What needs to be done :: Copy word for word the part of the passage about Suong that runs from "The military leader" to "on the line.".

The military leader in the village had been Suong. In 1974, he was on patrol in My Hué hamlet when he tripped a wire attached to a grenade. What Suong liked most about the Marines was their immediate medevacs. There were no Marines to help when he died.

Regular military units—American, Viet Cong, or North Vietnamese—have periods of rest and stand-downs between engagements. For Suong as a village militiaman, there was no rotation, no surcease. Suong completed roughly two thousand patrols. An American soldier with one hundred patrols would be highly respected among his peers. Suong had engaged in the close-in combat of the hamlets for twelve years. In comparison, over a thirty-year career, an American soldier may be in a “combat environment”—near enough to hear shooting—for two or three years. At no time in our history has an American soldier been asked to endure twelve years on the line.

What a tale Suong could have told. The closest parallels are our Indian wars and our Mountain Men of the Old West. Suong died because the war had gone on too long. No man, no matter how skilled and experienced, can survive continuous combat. Sooner or later, the bell will toll.

From the fort we moved down the trail to the central market. We passed five old (my age, about sixty) women who rushed to the bramble fence. We stopped and they giggled and grasped Charlie by his shoulders and asked if he needed a Vietnamese wife. To include me, they reverted to the pidgin English of their youth.

Recorded data ::
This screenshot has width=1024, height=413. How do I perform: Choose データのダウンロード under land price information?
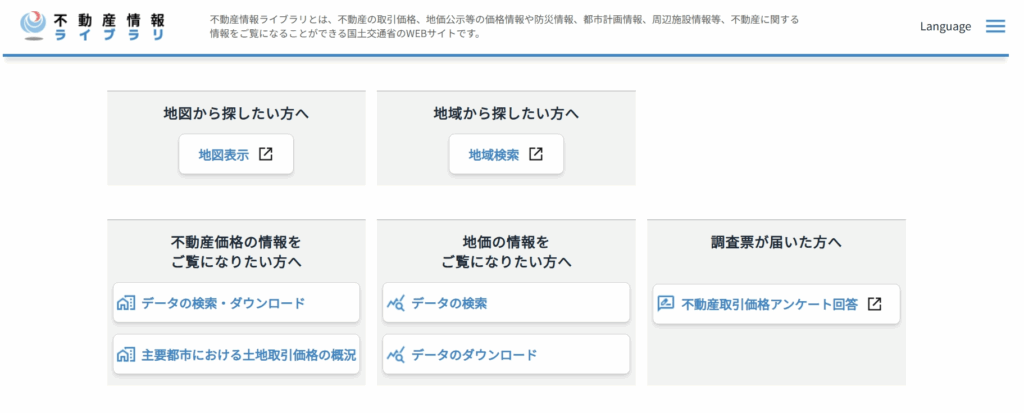[475, 355]
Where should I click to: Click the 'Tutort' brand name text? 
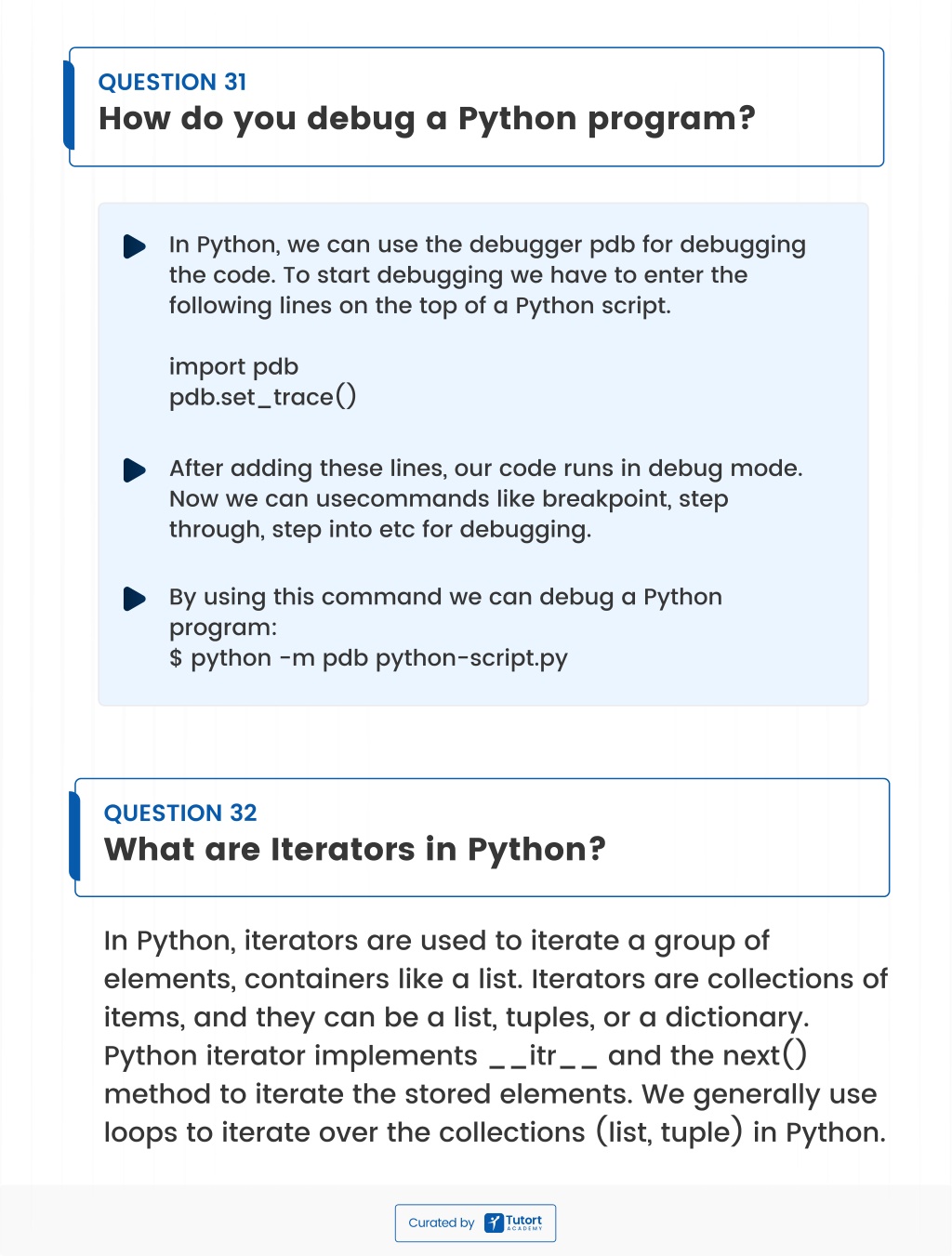coord(523,1220)

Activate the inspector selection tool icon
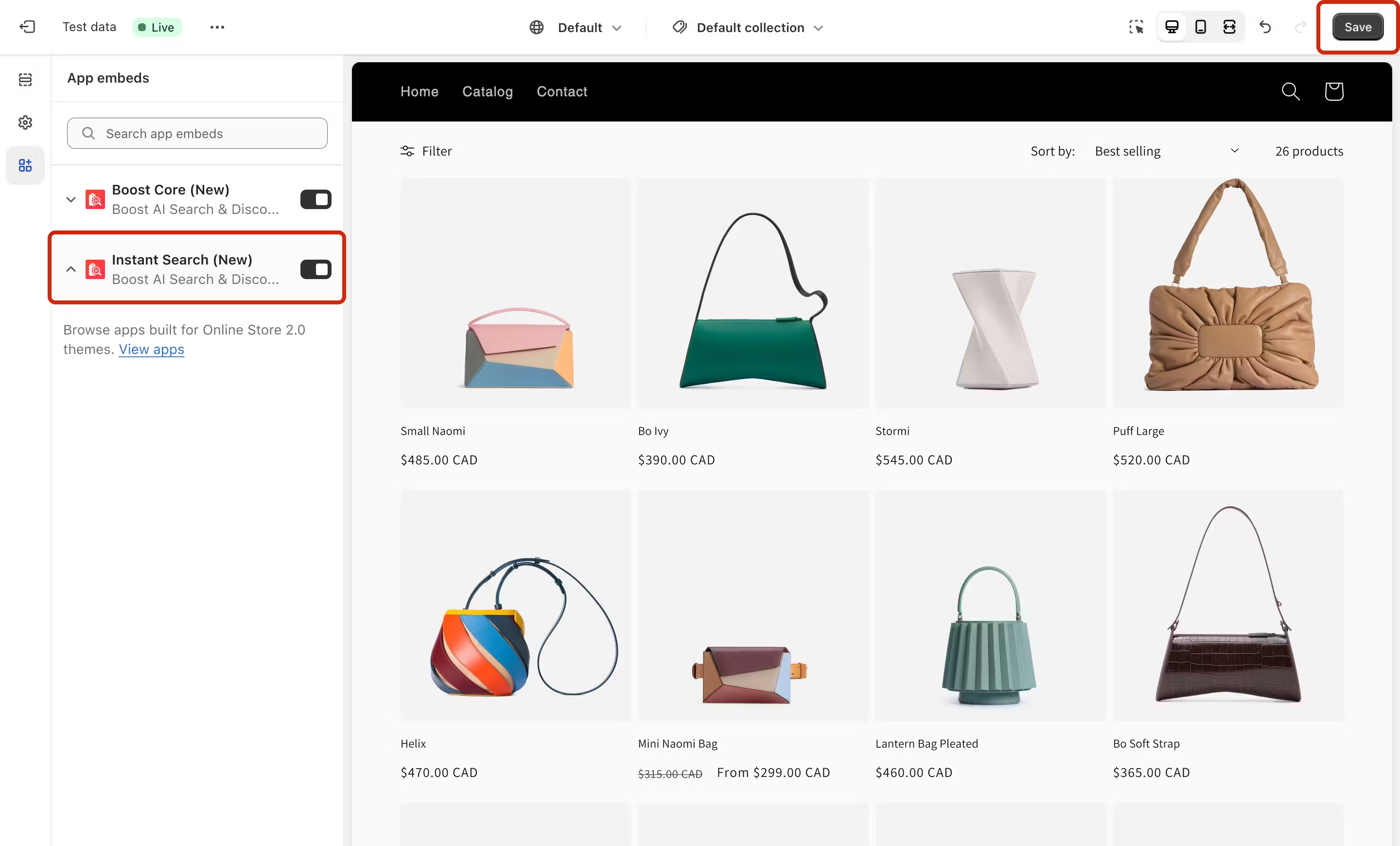tap(1136, 27)
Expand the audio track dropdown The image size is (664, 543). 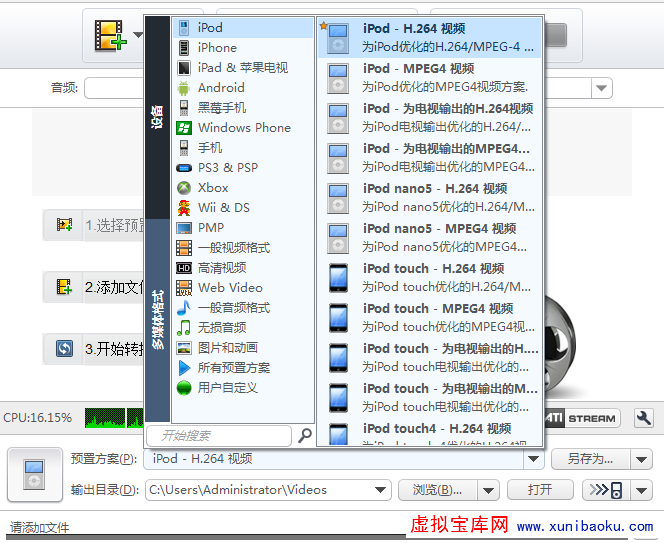click(x=601, y=88)
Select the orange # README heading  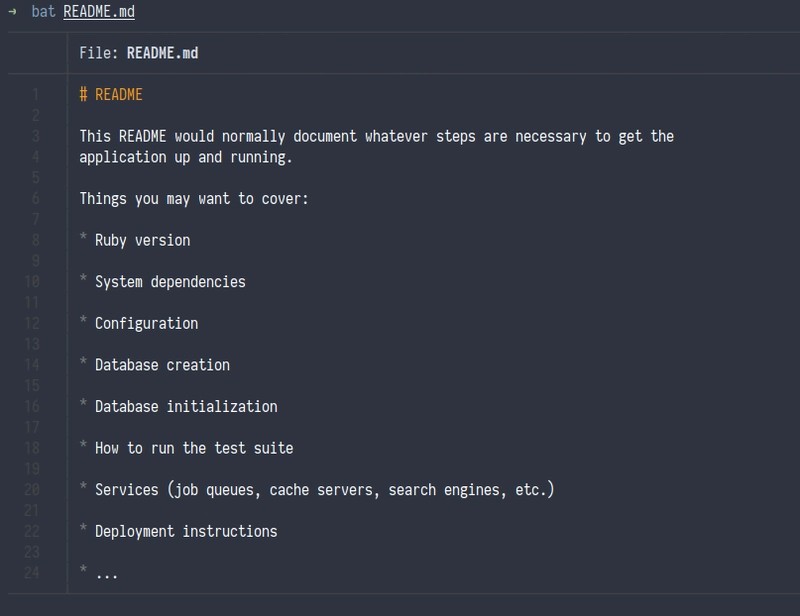112,94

Result of this task ::
The military leader in the village had been Suong. In 1974, he was on patrol in My Hué hamlet when he tripped a wire attached to a grenade. What Suong liked most about the Marines was their immediate medevacs. There were no Marines to help when he died.

Regular military units—American, Viet Cong, or North Vietnamese—have periods of rest and stand-downs between engagements. For Suong as a village militiaman, there was no rotation, no surcease. Suong completed roughly two thousand patrols. An American soldier with one hundred patrols would be highly respected among his peers. Suong had engaged in the close-in combat of the hamlets for twelve years. In comparison, over a thirty-year career, an American soldier may be in a “combat environment”—near enough to hear shooting—for two or three years. At no time in our history has an American soldier been asked to endure twelve years on the line.